I doubt if any of the crap voters here ever saw/heard Eric playing for fun and pleasure with real, heavy duty passion.

I used to run Dingwalls in the mid eighties and on several occasions booked Buddy Guy. Twice Eric's then manager Roger Forester called up and asked for him to be guest listed.
You should have seen the audience faces when he stepped on stage.

He played for his and Buddy Guy's pleasure.

Moments never to be forgotten!!
Ever.

Sorry if I got carried away on this thread :o
All crap votes are void 'cos you weren't there!
Thank you and goodnight.

Not at all, it's great to hear from someone who "was there." I envy you tbh.

Over the holidays, there was a retrospective on Radio 2 about Rod Stewart, and they played the Jeff Beck Band's "Morning Dew" with Rod trading licks with Jeff on guitar. God it was good, they could have given Led Zeppelin a run for their money.

I always got the impression though that unlike, say, Ronnie Wood, Jeff is world champion of the "difficult sods," someone very hard to get on with or to get to co-operate with others.

I know he refused to tour Japan with Mick Jagger, despite having played on his solo album, because Mick had a lot of Stones songs in his set and he didn't want to play a lot of Keith Richard licks.

Is this fair?
 
Clapton

Very talented, can't deny it, and I do like some of his early stuff lots.

But it's hard to ignore the stealing the blues charge, and his period of Powellism was a disgrace -- has he ever apologised for/repudiated that? Or did he just blame it on drink?

Some of his more recent stuff (well post 1970 stuff really!) = cringeworthy.

Mixed feelings tending a lot towards the negative here.

But ETA : Respect to yardbird's opinion and experience when he talks about the early extreme talent too.
 
technical mastery without soul = boring muso wank.

Dunno. He's had a pretty eventful life. Plenty of material there for some better than decent blues.

Do you think Robert Johnson for instance had 'soul'? If so, how was he any different from Clapton?

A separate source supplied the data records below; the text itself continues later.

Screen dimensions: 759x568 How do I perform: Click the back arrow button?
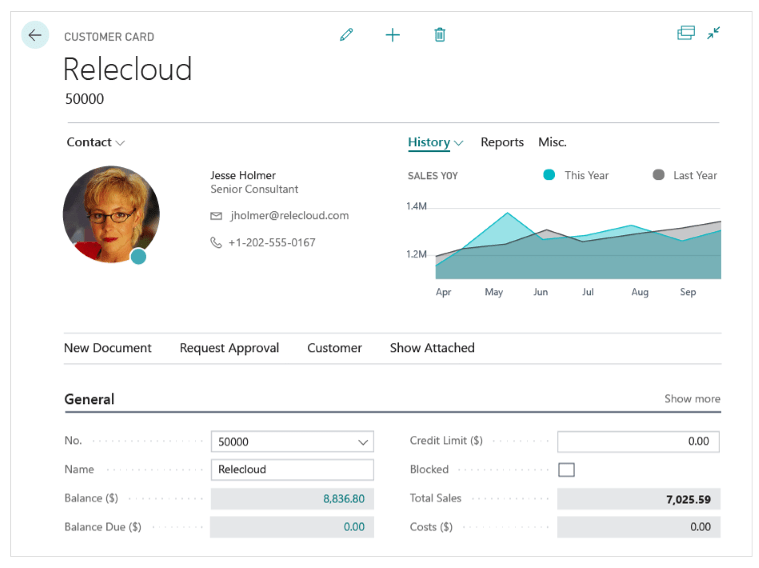point(35,35)
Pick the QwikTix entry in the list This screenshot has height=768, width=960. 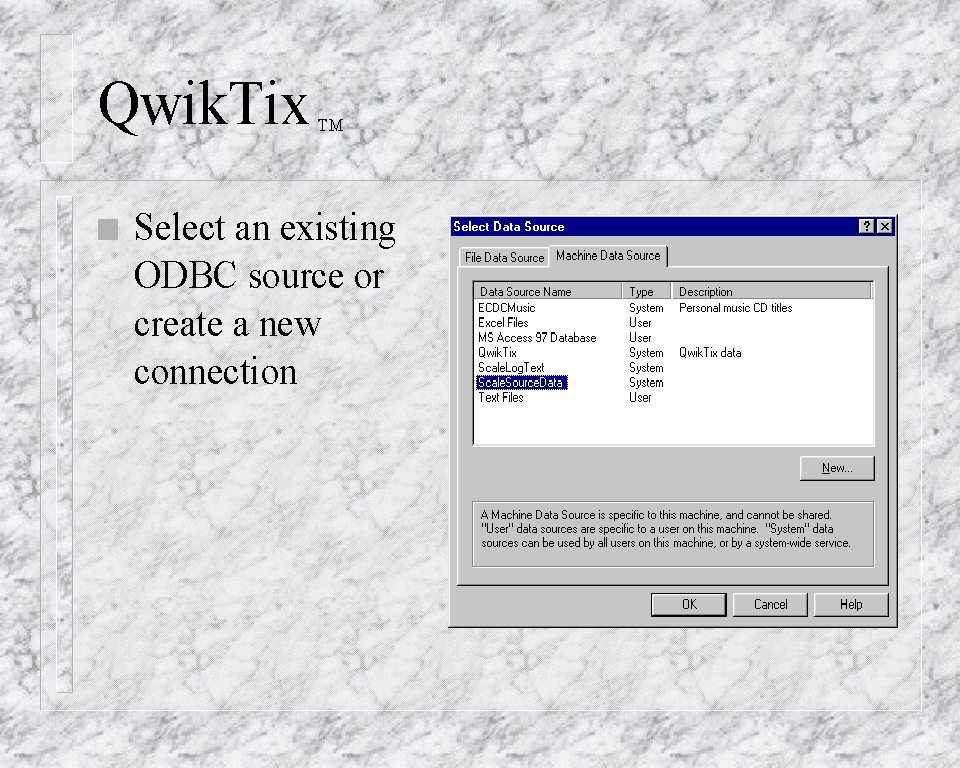497,353
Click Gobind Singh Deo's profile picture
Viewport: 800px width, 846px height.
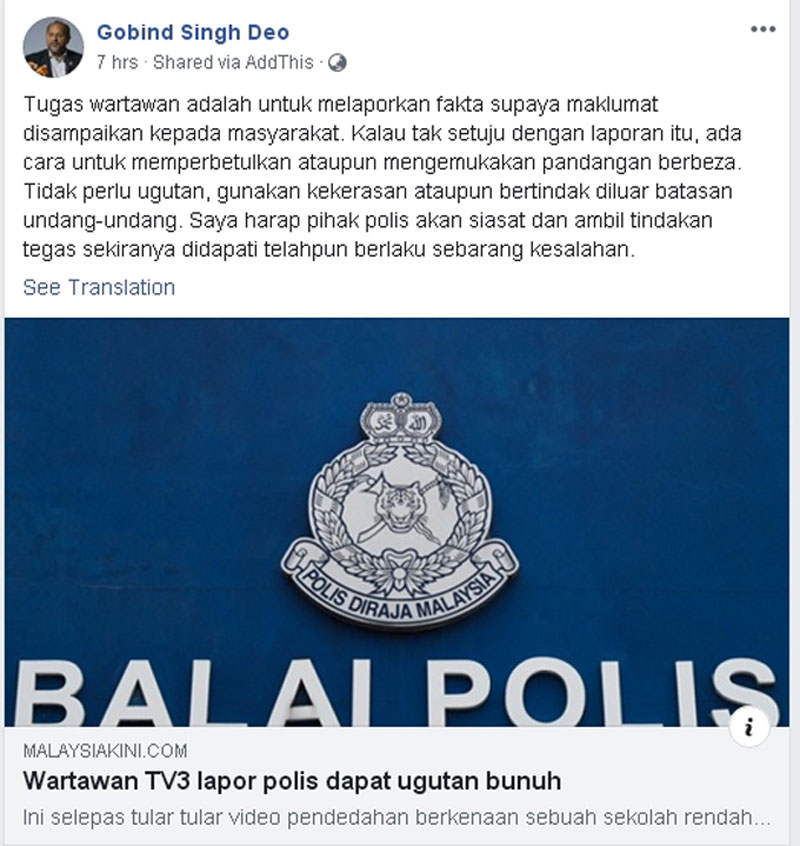tap(53, 47)
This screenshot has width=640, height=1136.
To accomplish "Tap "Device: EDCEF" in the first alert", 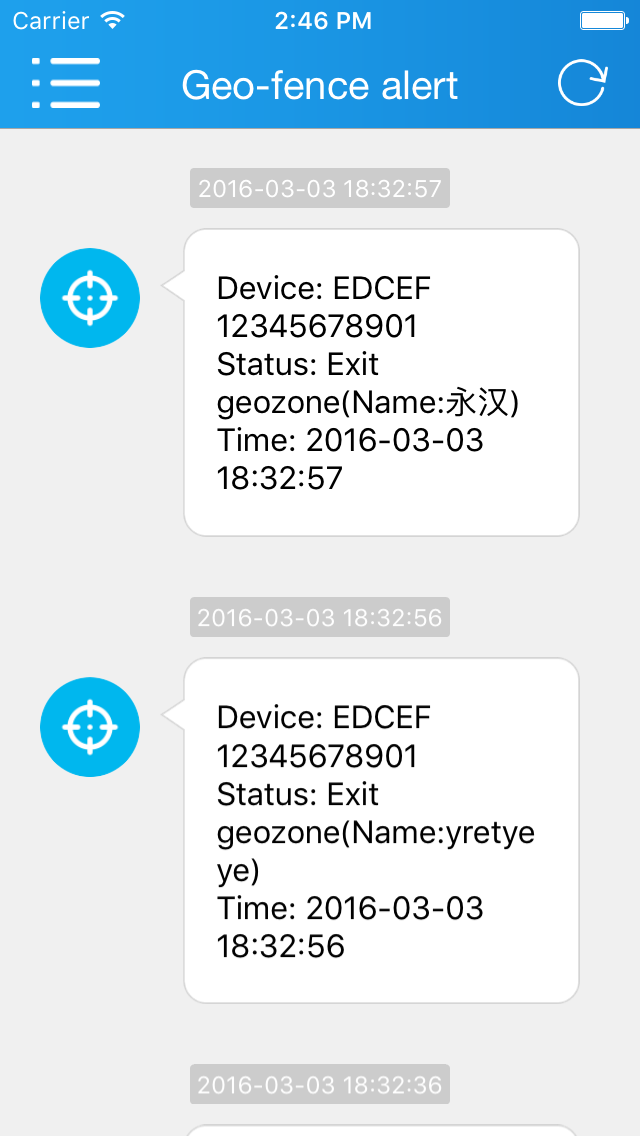I will (324, 289).
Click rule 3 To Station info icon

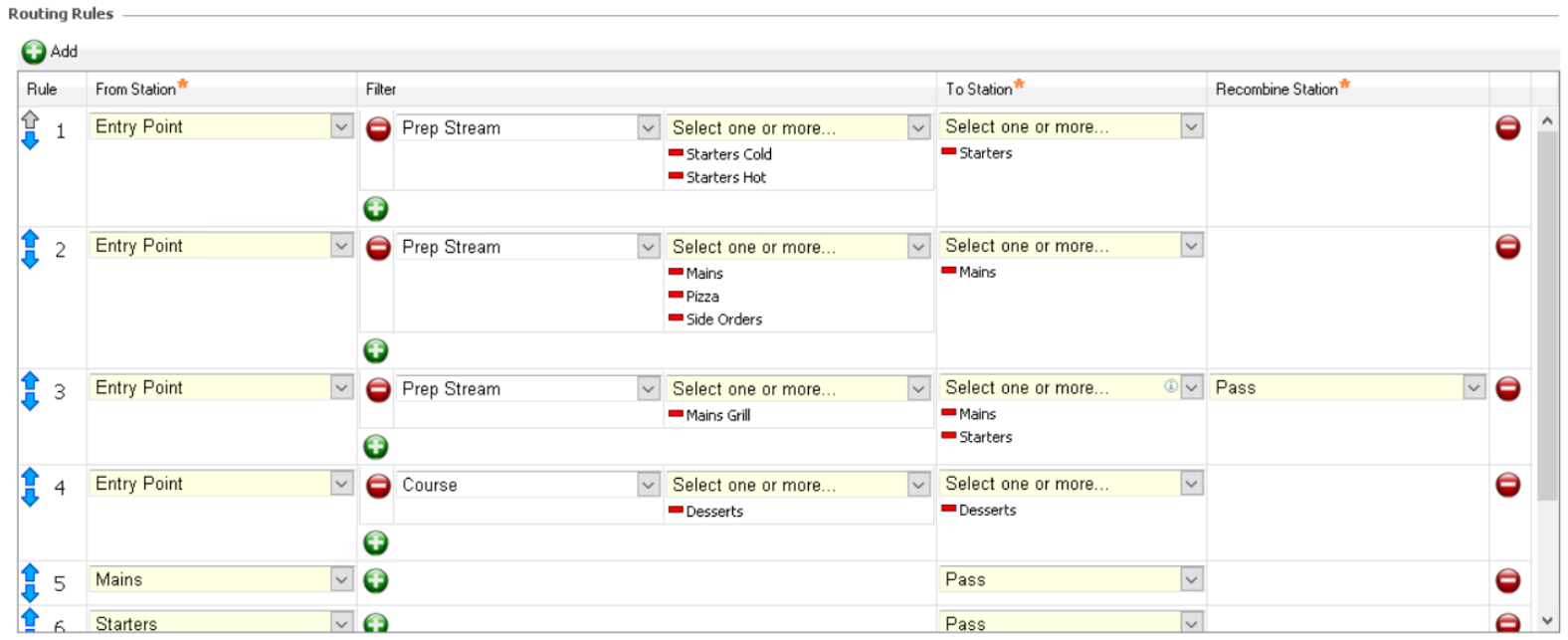tap(1171, 386)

They both lived chaotic lives - who's to say if Johnson had been born in our day and time he might not have ended up on Unplugged to revive a flagging career? Why the particular antipathy towards Clapton in other words?
 
Clapton and Buddy Guy are exact opposites.

One was a great rock guitarist trying to be a bluesman (which he aint) the other a great bluesman trying to be a great rock guitarist (which he aint).

Give me Greeny any day.
 
Dunno. He's had a pretty eventful life. Plenty of material there for some better than decent blues.

Do you think Robert Johnson for instance had 'soul'? If so, how was he any different from Clapton? They both lived chaotic lives - who's to say if Johnson had been born in our day and time he might not have ended up on Unplugged to revive a flagging career? Why the particular antipathy towards Clapton in other words?

robert Johnson's music oozes soul. clapton's doesn't. Depsite Claptons various traumas and travials he just hasn't got it. Indefinable things.

I really have neve ever understood the awe with which some people hold clapton, his playing bores me rigid.
 
Clapton and Buddy Guy are exact opposites.

One was a great rock guitarist trying to be a bluesman (which he aint) the other a great bluesman trying to be a great rock guitarist (which he aint).

Give me Greeny any day.

That's not what Buddy Guy says or thinks.
I know this as fact.
 
Hey, where you place the single mic you're recording through counts as "production". :D

Yeah, I was going to get into the area of the 'production' of 5 Live Yardbirds.

Everything was miked up on stage. Balanced on stage and recorded onto a four track.
If you want to know this stuff, just ask me :D
 
By the way NVP I hope you had a good birthday!
And Spion, one day we'll have a bevvy and talk music - missed out last year!